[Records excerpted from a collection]
◇ ◇ ◇ ◇ ◇

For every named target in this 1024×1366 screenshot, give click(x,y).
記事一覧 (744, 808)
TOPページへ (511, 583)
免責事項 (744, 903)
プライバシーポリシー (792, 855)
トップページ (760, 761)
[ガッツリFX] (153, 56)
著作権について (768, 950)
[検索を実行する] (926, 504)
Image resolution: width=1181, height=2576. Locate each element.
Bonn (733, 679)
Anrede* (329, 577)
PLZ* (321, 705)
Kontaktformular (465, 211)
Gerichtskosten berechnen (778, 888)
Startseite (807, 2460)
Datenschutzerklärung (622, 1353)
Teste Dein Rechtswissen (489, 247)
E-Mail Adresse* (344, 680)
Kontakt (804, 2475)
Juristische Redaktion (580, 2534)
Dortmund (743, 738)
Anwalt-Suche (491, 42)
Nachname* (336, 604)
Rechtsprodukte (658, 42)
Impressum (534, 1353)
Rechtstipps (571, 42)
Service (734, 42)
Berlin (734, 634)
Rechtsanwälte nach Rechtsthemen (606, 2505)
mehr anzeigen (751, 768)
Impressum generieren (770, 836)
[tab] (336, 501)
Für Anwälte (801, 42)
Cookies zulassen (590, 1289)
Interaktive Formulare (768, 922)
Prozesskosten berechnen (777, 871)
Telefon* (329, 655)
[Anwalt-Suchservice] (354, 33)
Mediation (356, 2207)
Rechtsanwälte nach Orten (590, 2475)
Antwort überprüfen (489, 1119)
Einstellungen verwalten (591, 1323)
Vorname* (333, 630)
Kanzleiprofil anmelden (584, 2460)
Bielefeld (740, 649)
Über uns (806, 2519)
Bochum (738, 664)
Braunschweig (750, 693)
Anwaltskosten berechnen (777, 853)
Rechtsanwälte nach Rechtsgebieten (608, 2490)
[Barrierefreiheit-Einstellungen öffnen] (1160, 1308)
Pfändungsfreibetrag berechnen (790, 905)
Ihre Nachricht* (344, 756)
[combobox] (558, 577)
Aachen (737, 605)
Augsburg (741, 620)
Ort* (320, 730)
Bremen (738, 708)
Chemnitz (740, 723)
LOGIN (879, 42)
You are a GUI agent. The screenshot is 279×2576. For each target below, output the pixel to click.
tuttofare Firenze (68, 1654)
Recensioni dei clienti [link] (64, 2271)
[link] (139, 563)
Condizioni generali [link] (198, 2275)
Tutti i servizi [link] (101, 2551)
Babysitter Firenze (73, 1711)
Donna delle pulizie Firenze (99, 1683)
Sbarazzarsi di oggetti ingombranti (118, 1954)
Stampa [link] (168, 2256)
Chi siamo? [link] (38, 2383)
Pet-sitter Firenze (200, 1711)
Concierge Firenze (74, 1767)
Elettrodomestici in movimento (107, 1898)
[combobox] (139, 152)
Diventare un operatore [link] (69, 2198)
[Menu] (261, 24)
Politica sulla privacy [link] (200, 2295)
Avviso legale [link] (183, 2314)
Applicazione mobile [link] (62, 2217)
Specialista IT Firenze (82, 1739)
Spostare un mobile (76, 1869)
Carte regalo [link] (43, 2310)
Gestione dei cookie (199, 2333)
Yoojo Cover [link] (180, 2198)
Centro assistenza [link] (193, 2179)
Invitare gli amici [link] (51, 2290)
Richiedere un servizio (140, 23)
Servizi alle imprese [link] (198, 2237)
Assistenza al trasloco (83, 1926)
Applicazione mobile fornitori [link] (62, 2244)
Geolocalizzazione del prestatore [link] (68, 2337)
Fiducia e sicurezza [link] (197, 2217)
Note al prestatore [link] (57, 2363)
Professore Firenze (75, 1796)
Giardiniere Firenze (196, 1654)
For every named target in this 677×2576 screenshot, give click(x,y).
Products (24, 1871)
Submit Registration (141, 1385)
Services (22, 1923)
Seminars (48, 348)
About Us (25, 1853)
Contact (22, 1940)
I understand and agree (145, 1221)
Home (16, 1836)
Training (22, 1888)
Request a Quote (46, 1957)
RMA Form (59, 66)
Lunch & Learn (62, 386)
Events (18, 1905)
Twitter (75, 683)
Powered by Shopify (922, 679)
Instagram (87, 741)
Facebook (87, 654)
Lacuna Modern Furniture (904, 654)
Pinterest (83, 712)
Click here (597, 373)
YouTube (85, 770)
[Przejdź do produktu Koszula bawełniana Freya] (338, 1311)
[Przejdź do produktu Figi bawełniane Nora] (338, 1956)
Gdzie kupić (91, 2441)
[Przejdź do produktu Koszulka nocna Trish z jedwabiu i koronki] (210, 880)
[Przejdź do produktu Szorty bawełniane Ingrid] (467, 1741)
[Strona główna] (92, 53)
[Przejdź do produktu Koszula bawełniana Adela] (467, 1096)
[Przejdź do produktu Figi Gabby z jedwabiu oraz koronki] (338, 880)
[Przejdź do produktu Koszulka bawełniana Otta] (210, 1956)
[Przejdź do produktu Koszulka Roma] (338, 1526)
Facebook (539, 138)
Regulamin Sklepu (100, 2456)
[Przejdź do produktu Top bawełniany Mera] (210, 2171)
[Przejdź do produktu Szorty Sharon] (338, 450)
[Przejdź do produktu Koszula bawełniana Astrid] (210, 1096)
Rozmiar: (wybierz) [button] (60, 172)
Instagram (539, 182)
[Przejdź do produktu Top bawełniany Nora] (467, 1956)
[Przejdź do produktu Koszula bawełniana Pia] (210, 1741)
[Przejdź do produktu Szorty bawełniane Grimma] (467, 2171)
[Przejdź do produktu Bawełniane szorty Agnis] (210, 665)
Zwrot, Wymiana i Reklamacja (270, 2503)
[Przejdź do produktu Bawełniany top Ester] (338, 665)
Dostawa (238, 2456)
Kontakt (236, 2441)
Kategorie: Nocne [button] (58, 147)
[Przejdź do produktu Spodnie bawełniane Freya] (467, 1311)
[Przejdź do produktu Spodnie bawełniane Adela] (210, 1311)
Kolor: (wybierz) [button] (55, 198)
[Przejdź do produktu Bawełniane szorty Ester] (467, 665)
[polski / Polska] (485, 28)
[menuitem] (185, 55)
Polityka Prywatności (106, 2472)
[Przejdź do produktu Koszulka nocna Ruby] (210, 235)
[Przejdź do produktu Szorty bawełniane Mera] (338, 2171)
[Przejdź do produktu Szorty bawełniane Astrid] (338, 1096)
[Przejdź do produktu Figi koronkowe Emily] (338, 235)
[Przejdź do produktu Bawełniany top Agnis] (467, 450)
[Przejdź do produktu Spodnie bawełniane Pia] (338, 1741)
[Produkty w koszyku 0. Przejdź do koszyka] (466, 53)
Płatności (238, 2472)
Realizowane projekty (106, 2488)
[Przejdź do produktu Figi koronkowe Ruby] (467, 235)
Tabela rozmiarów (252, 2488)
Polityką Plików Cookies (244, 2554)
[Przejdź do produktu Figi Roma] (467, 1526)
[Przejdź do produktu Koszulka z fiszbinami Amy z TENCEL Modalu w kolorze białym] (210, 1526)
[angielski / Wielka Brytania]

◇ ◇ ◇ ◇ ◇

- [TASK ITEM]
Looking at the entries above, can you reproduce exactly the lines from the one that holds "Cookies zulassen (590, 1289)" through the one that holds "Politica sulla privacy [link] (200, 2295)", and only those?

- [TASK ANSWER]
Cookies zulassen (590, 1289)
Interaktive Formulare (768, 922)
Prozesskosten berechnen (777, 871)
Telefon* (329, 655)
[Anwalt-Suchservice] (354, 33)
Mediation (356, 2207)
Rechtsanwälte nach Orten (590, 2475)
Antwort überprüfen (489, 1119)
Einstellungen verwalten (591, 1323)
Vorname* (333, 630)
Kanzleiprofil anmelden (584, 2460)
Bielefeld (740, 649)
Über uns (806, 2519)
Bochum (738, 664)
Braunschweig (750, 693)
Anwaltskosten berechnen (777, 853)
Rechtsanwälte nach Rechtsgebieten (608, 2490)
[Barrierefreiheit-Einstellungen öffnen] (1160, 1308)
Pfändungsfreibetrag berechnen (790, 905)
Ihre Nachricht* (344, 756)
[combobox] (558, 577)
Aachen (737, 605)
Augsburg (741, 620)
Ort* (320, 730)
Bremen (738, 708)
Chemnitz (740, 723)
LOGIN (879, 42)
You are a GUI agent. The screenshot is 279×2576. For each target below, output the pixel to click.
tuttofare Firenze (68, 1654)
Recensioni dei clienti [link] (64, 2271)
[link] (139, 563)
Condizioni generali [link] (198, 2275)
Tutti i servizi [link] (101, 2551)
Babysitter Firenze (73, 1711)
Donna delle pulizie Firenze (99, 1683)
Sbarazzarsi di oggetti ingombranti (118, 1954)
Stampa [link] (168, 2256)
Chi siamo? [link] (38, 2383)
Pet-sitter Firenze (200, 1711)
Concierge Firenze (74, 1767)
Elettrodomestici in movimento (107, 1898)
[combobox] (139, 152)
Diventare un operatore [link] (69, 2198)
[Menu] (261, 24)
Politica sulla privacy [link] (200, 2295)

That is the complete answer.